TO DO:
Return every line in the records that contains the word "pixels", matching case exactly.

Collected data:

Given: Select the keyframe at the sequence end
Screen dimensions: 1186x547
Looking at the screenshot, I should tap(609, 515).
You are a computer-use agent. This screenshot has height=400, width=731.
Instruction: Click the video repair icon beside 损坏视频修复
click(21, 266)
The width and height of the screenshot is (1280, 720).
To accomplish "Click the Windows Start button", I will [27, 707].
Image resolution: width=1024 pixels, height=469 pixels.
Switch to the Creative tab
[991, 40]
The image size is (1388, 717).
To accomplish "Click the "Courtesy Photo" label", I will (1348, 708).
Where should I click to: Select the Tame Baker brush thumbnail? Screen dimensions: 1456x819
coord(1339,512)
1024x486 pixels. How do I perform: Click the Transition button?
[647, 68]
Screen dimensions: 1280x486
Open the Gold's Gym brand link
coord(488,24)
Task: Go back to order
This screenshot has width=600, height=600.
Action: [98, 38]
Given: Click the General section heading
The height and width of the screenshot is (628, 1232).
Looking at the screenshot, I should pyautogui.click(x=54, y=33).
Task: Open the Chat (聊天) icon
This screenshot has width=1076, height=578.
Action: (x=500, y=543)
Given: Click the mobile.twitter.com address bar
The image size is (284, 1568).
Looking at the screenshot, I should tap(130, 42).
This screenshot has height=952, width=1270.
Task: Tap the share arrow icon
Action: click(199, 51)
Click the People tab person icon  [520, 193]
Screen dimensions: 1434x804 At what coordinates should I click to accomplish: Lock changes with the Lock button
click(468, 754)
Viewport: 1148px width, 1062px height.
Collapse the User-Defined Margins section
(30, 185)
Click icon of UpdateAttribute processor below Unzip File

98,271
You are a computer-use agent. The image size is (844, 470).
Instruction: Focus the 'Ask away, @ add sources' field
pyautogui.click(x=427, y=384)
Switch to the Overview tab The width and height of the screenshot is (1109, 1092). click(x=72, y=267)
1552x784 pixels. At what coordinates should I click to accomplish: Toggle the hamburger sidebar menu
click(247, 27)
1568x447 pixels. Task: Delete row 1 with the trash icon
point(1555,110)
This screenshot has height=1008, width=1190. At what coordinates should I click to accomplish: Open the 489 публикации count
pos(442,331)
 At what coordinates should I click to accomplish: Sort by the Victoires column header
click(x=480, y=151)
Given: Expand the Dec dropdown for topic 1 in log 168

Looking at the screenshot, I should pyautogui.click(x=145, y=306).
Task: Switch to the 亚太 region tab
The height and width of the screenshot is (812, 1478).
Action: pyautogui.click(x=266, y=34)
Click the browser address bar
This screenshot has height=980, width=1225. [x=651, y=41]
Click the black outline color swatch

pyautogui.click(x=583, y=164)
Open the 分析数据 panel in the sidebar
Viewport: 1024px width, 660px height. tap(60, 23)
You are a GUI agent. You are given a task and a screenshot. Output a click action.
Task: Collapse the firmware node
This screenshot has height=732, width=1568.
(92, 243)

FINISHED TASK:
Image resolution: width=1024 pixels, height=469 pixels.
1024x486 pixels. How do I perform: Click the Transition button?
1552x784 pixels. At what coordinates should I click to accomplish: Toggle the hamburger sidebar menu
1568x447 pixels. Task: Delete row 1 with the trash icon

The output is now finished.